When Richard Dreyfuss walked onto the Mothership on the finish of “Close Encounters of the Third Kind,” it was simply concerning the first time — and in addition almost the final — {that a} film hero voluntarily went on any such journey. More acquainted notes of terror and disorientation include the UFO territory of Peter Cilella’s “Descendent.” It has “The Walking Dead’s” Ross Marquand as a working-class Southern Californian whose world comes unglued as soon as he suffers an obvious alien abduction. Occupying the slippery-reality realm of “Jacob’s Ladder,” this efficient first characteristic, debuting at SXSW, limns its protagonist’s unraveling with suspenseful talent.
But these anticipating easy sci-fi horror might resent the writer-director’s insistence on sticking to an ambiguity, performed someplace between the narrative fashions of “Communion” and “Mysterious Skin.” Cilella by no means totally resolves whether or not our protagonist is, certainly, the sufferer of extraterrestrial meddling or as a substitute struggling delusions triggered by delayed childhood-trauma reminiscences, leaving the story suspended in irresolution.
In a small group on the outskirts of Los Angeles, Sean (Marquand) is awaiting the arrival of their first baby with partner Andrea (Sarah Bolger). He appears preoccupied although, partly from fear that he isn’t an preferrred supplier — he has the quite low-end job of a harried safety guard at a neighborhood faculty. Some “well-meaning” varieties of their extended-family circle poorly disguise their view of him as a hapless loser. Nonetheless, Andrea likes her job (no matter that’s), and assures him they’ll be advantageous.
She grows extra involved when her husband wakes up within the hospital. It seems as if he’d fallen off the varsity roof whereas making an attempt to repair an exterior gentle fixture. But Sean recollects a vivid object approaching him out of the sky— then being subjected to invasive procedures in an otherworldly surroundings, alongside different constrained human captives.
Surely that may’t have actually occurred. Doubt is additional seeded by our eventual realization that Sean’s mom died in childbirth and his father took his personal life just a few years later. Is imminent fatherhood dislodging deep-seated insecurities Sean has held again for many years? Yet now he has escalating nightmares, waking visions, seeming flashbacks, blackouts, confessing to “a hard time deciding what’s real and what’s a dream.” He out of the blue develops heightened listening to, enabling him to listen in on distant conversations… although perhaps these are simply hallucinations too. There’s actually no explaining why, regardless of zero prior creative expertise, he begins creating elaborate work and sketches of a disturbingly “alien” nature, usually failing to recall in a while that he’s made them.

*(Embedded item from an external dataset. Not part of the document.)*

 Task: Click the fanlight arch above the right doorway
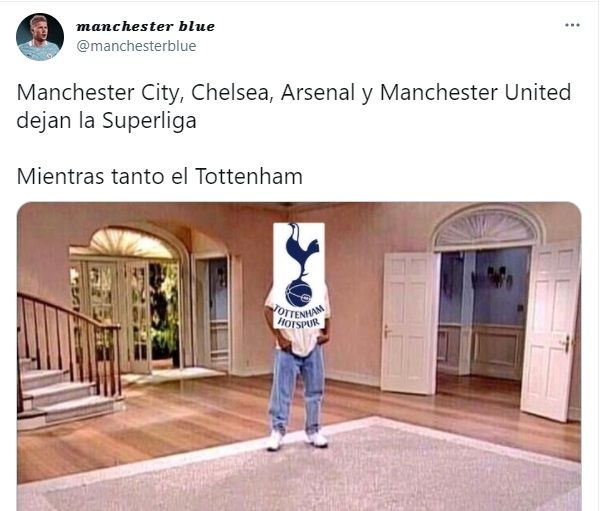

“I feel like I’m trapped somewhere far away. I don’t know how to get out, and they won’t let me out” he tells his more and more uneasy spouse. Once her being pregnant develops problems, she worries his psychological absences and erratic conduct have gained priority over her personal time of want. Everybody fears the worst when Sean decides he wants a gun — not a protected accent for an obvious psychological well being disaster.
“Descendent” is excellent at shading the main characters’ misery, as what seems to be a reasonably preferrred partnership (regardless of some outdoors naysayers) will get pried aside by developments neither occasion can management. Marquand’s efficiency is strongly sympathetic — but we’re unsure whether or not to belief him, both. His interactions with authority figures, together with a counselor (Aisha Camille Kabia) and his quite terrible “Aunt” Robin (Susan Wilder), counsel long-term anger points that his marriage had hitherto muffled.
The extra fantastical facets are held in reserve, however can’t be discounted as solely Sean’s invention. When a canine mysteriously seems in his house, it’s precisely just like the one he had as a boy 20 years earlier — and actual sufficient that he should give up its care to greatest buddy Christian (Dan O’Brien).
That unwillingness to resolve the central thriller lends “Descendent” psychological rigidity, but additionally dissipates it after some time, because the movie’s low-key climactic occasions solely reinforce its narrative ambivalence. Nor does the film stylistically select between style piece and character drama, straddling each in a non-hyperbolic method that’s atmospheric, nuanced and well-crafted, if additionally finally slightly irritating.
There’s a deliberation to Cilella’s method that feels astute and attracts on the strong solid’s strengths. But ultimately, chances are you’ll guiltily want he had been much less cagey about simply what has occurred to Sean. Because after 90 minutes or so we — like his family members — have begun to lose persistence with having no concept whether or not he’s a person besieged, or his personal worst downside.